**What you should do**
Return exactly, please, the line that contains "This screenshot has height=666, width=1568." and every line after it through the end of the material that follows, leaving pictures aside.
====== Data to examine
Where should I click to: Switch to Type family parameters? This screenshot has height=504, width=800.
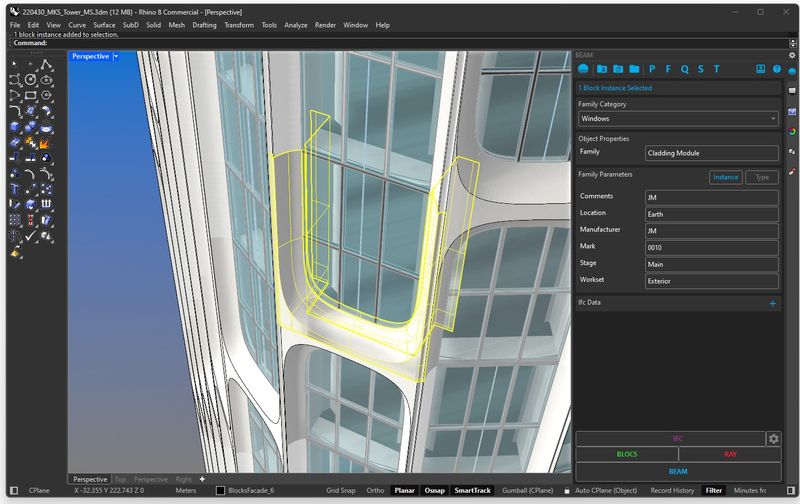click(762, 177)
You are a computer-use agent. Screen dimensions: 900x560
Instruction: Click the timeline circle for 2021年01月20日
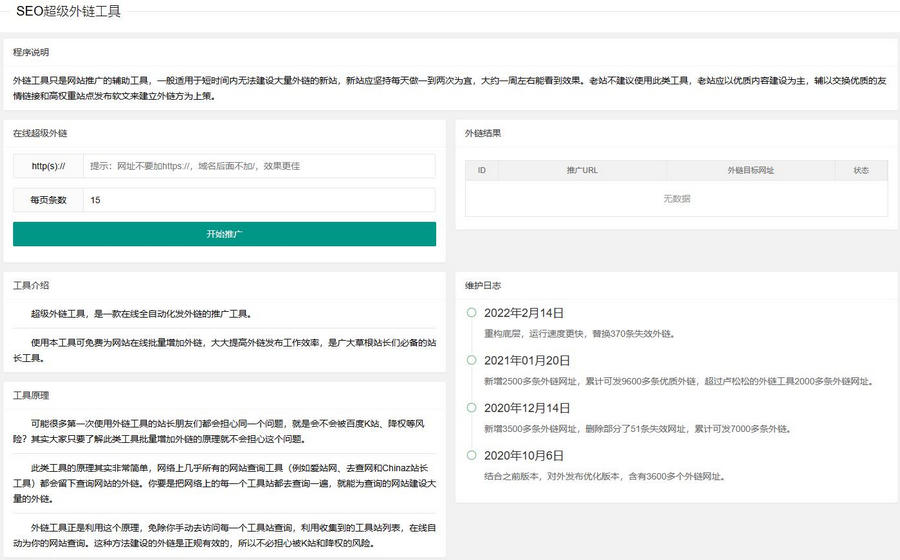pos(471,360)
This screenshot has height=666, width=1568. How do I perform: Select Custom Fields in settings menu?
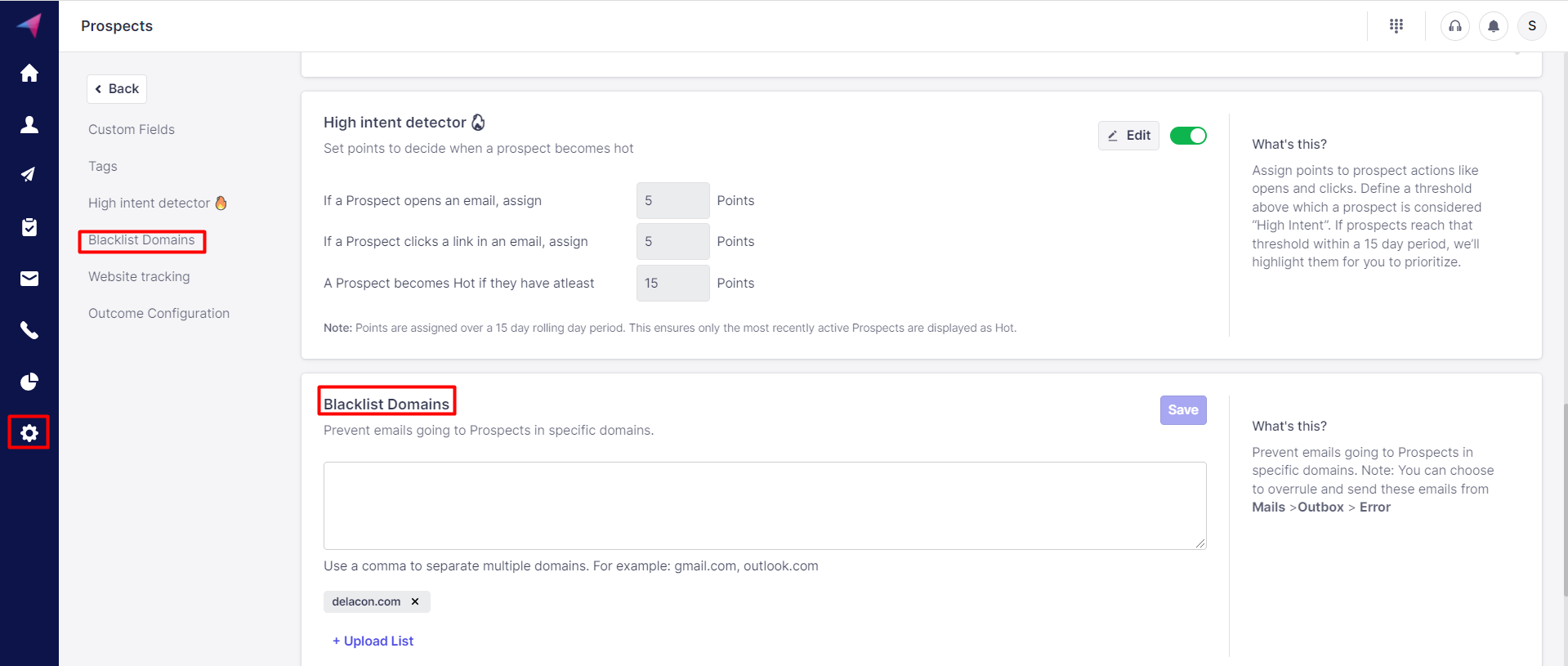click(x=132, y=129)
============
**Output for this exercise**
This screenshot has height=666, width=1568. How do I perform: Select Custom Fields in settings menu?
click(x=132, y=129)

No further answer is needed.